This article brings an important point to light for us all. The decisive results in the Presidential race, Senate races and progressive propositions, plus the increase in evangelical vote for President Obama, prove a dramatic shift in direction for many Christians and people of faith.We have seen an increase in concern for values of compassion, equality and justice. This is despite some of the loud voices we all see and hear. The social justice and progressive Christian movement is alive more than it has been in 30+ years in this country, and we have an opportunity to show an attitude of grace, love and humility (even to our “enemies” and the Pharisees) that shows people what Jesus is all about – and that the Bible is about a lot more than one or two issues, which are constantly used as political hot-buttons and taken out of logical – and Biblical – context so often. Let’s not waste our time arguing on the same old rhetoric, this is a NEW day and we have a NEW hope in the strength of our movement and numbers! 
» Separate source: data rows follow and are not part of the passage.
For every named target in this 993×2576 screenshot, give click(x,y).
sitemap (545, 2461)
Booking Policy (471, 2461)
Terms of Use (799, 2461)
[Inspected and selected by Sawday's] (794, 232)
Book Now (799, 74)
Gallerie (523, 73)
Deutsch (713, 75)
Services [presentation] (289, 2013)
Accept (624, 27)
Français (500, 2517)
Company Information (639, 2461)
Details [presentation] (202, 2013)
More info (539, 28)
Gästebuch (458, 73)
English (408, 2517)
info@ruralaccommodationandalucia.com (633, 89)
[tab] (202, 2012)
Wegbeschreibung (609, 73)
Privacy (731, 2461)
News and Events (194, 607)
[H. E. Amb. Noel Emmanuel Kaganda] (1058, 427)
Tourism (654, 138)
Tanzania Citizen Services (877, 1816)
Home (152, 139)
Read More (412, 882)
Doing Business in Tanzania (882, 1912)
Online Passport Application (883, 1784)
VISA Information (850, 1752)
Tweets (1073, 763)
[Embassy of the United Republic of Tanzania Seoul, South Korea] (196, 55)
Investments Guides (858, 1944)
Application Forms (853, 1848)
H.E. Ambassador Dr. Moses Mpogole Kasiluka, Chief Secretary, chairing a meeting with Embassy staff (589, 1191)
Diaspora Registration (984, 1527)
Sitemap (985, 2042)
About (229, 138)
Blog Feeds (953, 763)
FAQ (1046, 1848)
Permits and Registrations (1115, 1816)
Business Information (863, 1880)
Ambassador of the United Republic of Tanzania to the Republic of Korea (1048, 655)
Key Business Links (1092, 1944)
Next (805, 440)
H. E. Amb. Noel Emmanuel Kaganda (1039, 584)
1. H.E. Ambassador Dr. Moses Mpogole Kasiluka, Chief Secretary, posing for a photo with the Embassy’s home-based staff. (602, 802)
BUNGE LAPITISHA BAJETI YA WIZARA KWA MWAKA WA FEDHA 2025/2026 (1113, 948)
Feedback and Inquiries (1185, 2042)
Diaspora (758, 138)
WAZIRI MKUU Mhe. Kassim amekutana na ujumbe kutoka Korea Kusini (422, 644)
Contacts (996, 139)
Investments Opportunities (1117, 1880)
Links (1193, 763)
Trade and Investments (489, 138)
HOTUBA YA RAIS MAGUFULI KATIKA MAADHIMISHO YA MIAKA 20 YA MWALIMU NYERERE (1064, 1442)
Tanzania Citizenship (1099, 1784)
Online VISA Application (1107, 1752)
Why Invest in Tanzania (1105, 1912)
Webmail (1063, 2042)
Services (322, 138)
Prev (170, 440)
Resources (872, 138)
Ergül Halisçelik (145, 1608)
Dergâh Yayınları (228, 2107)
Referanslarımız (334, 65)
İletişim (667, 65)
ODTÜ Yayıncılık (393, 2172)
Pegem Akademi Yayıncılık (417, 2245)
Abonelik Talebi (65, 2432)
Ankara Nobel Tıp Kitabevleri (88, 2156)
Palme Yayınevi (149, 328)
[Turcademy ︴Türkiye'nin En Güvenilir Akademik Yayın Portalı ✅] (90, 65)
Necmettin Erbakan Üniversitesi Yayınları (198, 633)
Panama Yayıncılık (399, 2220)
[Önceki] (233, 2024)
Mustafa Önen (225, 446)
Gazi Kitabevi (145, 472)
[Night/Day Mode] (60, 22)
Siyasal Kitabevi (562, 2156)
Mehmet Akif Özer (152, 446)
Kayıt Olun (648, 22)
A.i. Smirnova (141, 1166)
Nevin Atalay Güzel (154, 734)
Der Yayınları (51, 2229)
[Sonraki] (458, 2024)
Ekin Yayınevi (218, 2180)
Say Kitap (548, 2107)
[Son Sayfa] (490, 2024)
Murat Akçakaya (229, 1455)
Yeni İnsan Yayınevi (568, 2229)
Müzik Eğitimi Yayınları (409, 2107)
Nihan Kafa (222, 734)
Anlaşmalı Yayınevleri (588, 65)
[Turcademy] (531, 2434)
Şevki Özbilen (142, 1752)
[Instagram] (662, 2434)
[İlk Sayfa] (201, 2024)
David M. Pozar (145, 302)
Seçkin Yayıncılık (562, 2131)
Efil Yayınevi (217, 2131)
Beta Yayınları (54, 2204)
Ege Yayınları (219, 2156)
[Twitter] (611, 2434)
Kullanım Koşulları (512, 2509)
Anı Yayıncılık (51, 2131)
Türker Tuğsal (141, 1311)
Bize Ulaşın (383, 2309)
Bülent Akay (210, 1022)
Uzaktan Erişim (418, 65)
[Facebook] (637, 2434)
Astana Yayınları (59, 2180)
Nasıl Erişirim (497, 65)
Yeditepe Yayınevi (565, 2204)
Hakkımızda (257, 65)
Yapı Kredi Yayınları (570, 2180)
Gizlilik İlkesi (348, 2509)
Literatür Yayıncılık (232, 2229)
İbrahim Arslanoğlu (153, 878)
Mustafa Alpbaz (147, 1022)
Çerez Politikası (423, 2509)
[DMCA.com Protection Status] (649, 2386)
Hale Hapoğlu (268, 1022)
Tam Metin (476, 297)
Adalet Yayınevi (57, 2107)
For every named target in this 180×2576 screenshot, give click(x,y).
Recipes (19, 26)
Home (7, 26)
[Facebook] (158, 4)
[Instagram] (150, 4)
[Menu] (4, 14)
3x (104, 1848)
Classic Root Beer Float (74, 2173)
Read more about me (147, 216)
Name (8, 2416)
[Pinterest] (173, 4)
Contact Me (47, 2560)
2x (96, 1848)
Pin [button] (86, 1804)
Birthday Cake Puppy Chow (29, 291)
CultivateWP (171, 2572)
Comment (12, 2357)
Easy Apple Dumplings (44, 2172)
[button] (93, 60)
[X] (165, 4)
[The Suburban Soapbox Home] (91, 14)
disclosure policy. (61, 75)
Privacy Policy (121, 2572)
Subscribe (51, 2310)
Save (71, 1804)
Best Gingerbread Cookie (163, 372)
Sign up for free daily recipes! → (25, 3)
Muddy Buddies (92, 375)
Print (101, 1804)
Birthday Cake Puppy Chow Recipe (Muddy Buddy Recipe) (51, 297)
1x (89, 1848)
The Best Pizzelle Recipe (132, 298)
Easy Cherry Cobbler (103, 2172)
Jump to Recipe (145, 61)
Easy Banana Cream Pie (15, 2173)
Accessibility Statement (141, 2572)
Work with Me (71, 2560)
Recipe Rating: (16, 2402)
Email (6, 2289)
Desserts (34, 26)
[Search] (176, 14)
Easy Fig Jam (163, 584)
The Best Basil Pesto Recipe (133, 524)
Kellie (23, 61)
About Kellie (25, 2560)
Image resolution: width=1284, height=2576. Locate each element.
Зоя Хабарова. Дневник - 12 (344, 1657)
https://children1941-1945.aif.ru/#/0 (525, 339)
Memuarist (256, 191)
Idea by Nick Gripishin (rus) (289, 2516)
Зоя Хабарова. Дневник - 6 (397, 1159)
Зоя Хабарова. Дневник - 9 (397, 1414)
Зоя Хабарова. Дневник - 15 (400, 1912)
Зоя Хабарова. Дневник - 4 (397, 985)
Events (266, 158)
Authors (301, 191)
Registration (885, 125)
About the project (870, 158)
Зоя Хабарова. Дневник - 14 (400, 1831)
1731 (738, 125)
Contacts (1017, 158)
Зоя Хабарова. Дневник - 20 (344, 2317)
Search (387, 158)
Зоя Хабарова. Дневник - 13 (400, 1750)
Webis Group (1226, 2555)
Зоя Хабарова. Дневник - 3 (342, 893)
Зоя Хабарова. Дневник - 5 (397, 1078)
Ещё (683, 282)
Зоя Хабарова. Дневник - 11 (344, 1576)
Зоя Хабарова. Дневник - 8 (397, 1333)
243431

Election results raise questions about Christian right’s influence

(CNN) – For many conservative Christian leaders, it was a nightmare scenario: Barack Obama decisively re-elected. Same-sex marriage adopted by voters in some states. Rigorously anti-abortion candidates defeated in conservative red states.

On multiple levels, Tuesday’s election results seemed to mark a dramatic rejection of the Christian right’s agenda, eight years after the movement helped sweep President George W. Bush into a second term and opened the era of state bans on same-sex marriage.

Obama’s victory also raised questions about the Christian right’s influence in the electorate.

In swing state Ohio, exit polls showed that Obama got 30% support among white evangelicals. While that’s hardly a victory, it’s better than the 27% support Obama got among those voters four years ago.

Before the election, many evangelical leaders predicted that opposition to Obama over his support for abortion rights, his personal endorsement of same-sex marriage and his vision of government as a force for good would trump reservations evangelicals had about Romney’s past social liberalism and his Mormon faith.

“There is no evidence in voting patterns that President Obama’s ‘evolution’ on same-sex marriage cost him anything,” Mohler said in another tweet Tuesday night.

Obama also narrowly won Catholics, even after the U.S. Catholic bishops waged a rigorous campaign against the Obama administration around the issue of religious liberty. The bishops alleged Obama was forcing Catholics to violate their own teachings by making health insurance companies provide free contraception coverage for virtually all employees.